Monday, July 16, 2018 - 10:30am

Event Calendar Category

LIDS Thesis Defense

Speaker Name

Muhammad Jehangir Amjad

Affiliation

LIDS

Building and Room Number

32-D677

Abstract

This thesis proposes a unified framework to capture the temporal and longitudinal variation across multiple instances of sequential data. Examples of such data include sales of a product over a period of time across several retail locations; trajectories of scores across cricket games; and annual tobacco consumption across the United States over a period of decades. A key component of our work is the latent variable model (LVM) which views the sequential data as a matrix where the rows correspond to multiple sequences while the columns represent the sequential aspect. The goal is to utilize information in the data within the sequence and across different sequences to address two inferential questions: (a) imputation or ‘filling missing values’ and ‘de-noising’ observed values, and (b) forecasting or predicting ‘future’ values, for a given sequence of data.

 

Using this framework, we build upon the recent developments in ‘matrix estimation’ to address the inferential goals in three different applications. First, a robust variant of the popular ‘synthetic control’ method used in observational studies to draw causal statistical inferences. Second, a score trajectory forecasting algorithm for the game of cricket using historical data.
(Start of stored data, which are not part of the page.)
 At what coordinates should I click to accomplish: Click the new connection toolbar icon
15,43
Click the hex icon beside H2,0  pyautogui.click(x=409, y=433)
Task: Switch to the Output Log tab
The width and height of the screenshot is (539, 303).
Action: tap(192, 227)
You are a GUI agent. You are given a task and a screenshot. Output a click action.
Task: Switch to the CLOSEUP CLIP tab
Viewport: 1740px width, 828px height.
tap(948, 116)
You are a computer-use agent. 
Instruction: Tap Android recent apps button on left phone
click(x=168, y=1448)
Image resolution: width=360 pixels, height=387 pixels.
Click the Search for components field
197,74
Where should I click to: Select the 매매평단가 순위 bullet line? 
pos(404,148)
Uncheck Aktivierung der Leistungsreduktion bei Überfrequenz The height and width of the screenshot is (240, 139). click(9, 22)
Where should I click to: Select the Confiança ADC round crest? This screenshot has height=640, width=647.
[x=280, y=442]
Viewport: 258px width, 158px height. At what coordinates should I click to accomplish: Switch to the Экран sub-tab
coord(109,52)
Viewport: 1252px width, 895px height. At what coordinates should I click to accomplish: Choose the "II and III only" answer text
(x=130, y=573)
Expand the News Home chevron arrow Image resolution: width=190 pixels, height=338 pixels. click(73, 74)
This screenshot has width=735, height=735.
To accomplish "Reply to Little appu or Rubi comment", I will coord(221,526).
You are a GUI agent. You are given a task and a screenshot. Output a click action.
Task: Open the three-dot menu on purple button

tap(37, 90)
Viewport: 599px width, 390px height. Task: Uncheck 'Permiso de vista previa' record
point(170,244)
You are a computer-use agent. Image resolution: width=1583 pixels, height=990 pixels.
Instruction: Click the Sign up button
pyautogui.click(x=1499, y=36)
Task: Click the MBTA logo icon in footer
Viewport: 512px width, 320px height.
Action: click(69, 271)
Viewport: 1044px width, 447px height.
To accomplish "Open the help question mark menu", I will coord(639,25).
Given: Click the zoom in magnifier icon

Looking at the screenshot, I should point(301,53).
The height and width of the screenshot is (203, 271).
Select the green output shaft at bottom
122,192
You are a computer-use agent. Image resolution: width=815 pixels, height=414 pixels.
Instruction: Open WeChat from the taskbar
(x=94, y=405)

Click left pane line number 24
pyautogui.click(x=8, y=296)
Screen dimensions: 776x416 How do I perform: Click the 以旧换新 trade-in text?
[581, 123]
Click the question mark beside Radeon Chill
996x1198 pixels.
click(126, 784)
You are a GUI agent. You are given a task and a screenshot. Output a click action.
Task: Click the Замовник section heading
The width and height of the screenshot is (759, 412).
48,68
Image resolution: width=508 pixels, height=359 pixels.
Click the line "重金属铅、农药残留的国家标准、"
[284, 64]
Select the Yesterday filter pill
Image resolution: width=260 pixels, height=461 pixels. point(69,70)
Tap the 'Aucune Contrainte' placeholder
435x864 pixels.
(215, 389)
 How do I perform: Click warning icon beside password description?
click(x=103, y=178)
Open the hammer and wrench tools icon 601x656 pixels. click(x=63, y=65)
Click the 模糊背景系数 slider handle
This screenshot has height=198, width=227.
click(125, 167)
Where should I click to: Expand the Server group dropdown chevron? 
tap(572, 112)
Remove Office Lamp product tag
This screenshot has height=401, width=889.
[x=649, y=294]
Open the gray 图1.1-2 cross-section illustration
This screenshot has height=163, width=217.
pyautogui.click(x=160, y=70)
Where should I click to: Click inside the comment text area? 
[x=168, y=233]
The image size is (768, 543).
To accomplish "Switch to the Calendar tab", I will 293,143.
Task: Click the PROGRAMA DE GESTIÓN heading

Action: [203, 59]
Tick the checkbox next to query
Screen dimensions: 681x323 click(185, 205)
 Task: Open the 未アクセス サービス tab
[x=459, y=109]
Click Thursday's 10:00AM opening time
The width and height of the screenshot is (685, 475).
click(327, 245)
This leads to an unbiased target resetting algorithm for shortened cricket games which is an improvement upon the biased incumbent approach (Duckworth-Lewis-Stern). Third, an algorithm which leads to a consistent estimator for the time- and location-varying demand of products using censored observations in the context of retail. As a final contribution, the algorithms presented are implemented and packaged as a scalable open-source library for the imputation and forecasting of sequential data with applications beyond those presented in this work.

 

THESIS COMMITTEE CHAIR:

Prof. Devavrat Shah (EECS, MIT)

 

THESIS COMMITTEE:

Prof. Alberto Abadie (Economics, MIT)

Prof. Vivek Farias (Sloan, MIT)

Prof. Vishal Mishra (Computer Science, Columbia)

Prof. John Tsitsiklis (EECS, MIT)